## [Data for review]
___

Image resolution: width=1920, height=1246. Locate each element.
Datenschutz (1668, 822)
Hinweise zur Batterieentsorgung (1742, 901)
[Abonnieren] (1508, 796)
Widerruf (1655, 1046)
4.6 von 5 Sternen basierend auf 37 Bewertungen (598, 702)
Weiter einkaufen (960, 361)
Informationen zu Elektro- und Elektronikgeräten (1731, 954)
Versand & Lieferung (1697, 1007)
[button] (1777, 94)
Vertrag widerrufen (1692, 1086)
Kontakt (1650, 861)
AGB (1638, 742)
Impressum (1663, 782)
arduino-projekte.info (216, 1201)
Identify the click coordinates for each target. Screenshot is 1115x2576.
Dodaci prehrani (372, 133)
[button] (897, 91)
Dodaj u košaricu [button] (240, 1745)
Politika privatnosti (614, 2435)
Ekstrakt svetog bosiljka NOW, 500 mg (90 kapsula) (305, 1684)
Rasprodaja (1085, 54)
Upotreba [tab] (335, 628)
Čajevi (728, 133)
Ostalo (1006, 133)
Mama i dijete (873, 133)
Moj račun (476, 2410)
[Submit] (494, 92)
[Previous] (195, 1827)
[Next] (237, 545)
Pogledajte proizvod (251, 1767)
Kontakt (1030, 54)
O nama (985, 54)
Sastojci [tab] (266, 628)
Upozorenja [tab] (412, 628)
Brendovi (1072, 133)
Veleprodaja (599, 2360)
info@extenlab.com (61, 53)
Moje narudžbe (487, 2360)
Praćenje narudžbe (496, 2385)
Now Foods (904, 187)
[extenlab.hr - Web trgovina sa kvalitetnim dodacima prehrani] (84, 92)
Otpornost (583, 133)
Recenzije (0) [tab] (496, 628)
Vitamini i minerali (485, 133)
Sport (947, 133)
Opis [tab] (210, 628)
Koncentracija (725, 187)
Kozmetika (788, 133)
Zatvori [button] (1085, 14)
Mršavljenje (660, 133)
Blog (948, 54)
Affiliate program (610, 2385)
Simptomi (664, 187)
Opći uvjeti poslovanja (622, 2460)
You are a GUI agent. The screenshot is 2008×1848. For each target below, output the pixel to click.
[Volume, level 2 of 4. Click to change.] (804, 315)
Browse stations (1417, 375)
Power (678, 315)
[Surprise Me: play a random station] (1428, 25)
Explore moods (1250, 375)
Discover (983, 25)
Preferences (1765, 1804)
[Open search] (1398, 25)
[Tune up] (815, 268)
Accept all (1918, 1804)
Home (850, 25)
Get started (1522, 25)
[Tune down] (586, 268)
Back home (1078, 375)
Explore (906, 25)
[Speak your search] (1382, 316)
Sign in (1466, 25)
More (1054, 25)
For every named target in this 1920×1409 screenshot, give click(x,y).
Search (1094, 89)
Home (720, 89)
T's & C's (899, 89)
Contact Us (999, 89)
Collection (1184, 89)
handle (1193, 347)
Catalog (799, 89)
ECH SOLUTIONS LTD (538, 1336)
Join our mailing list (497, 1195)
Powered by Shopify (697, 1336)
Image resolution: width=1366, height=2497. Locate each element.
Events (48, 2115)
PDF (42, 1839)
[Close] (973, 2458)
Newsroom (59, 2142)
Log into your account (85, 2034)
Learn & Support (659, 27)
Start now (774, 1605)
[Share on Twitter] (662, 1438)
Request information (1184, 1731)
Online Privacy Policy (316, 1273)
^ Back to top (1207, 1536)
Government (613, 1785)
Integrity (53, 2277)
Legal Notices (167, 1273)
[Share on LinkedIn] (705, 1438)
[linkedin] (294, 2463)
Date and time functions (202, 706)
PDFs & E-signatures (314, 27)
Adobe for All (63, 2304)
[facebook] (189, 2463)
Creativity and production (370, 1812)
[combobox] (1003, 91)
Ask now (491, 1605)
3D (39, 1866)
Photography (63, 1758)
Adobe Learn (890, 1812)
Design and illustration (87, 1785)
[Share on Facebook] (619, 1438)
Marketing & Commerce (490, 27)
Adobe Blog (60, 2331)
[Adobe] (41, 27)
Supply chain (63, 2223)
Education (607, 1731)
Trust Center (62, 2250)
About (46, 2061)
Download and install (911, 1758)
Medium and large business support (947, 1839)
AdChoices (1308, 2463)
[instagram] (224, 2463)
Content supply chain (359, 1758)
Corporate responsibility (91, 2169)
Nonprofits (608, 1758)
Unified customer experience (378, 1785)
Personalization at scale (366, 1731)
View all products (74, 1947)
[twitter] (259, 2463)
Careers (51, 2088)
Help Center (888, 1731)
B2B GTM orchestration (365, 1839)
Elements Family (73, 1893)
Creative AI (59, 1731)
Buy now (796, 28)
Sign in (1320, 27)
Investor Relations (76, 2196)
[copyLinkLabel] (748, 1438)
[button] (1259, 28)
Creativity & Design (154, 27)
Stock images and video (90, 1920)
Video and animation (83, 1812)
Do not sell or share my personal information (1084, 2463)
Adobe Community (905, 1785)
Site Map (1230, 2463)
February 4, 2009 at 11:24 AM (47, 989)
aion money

___

## [Exercise goal]
Looking at the records above, return exactly the lines from the line with "Contact Us (999, 89)" to the line with "Ask now (491, 1605)", both ends included.

## [Answer to the problem]
Contact Us (999, 89)
Collection (1184, 89)
handle (1193, 347)
Catalog (799, 89)
ECH SOLUTIONS LTD (538, 1336)
Join our mailing list (497, 1195)
Powered by Shopify (697, 1336)
Image resolution: width=1366, height=2497. Locate each element.
Events (48, 2115)
PDF (42, 1839)
[Close] (973, 2458)
Newsroom (59, 2142)
Log into your account (85, 2034)
Learn & Support (659, 27)
Start now (774, 1605)
[Share on Twitter] (662, 1438)
Request information (1184, 1731)
Online Privacy Policy (316, 1273)
^ Back to top (1207, 1536)
Government (613, 1785)
Integrity (53, 2277)
Legal Notices (167, 1273)
[Share on LinkedIn] (705, 1438)
[linkedin] (294, 2463)
Date and time functions (202, 706)
PDFs & E-signatures (314, 27)
Adobe for All (63, 2304)
[facebook] (189, 2463)
Creativity and production (370, 1812)
[combobox] (1003, 91)
Ask now (491, 1605)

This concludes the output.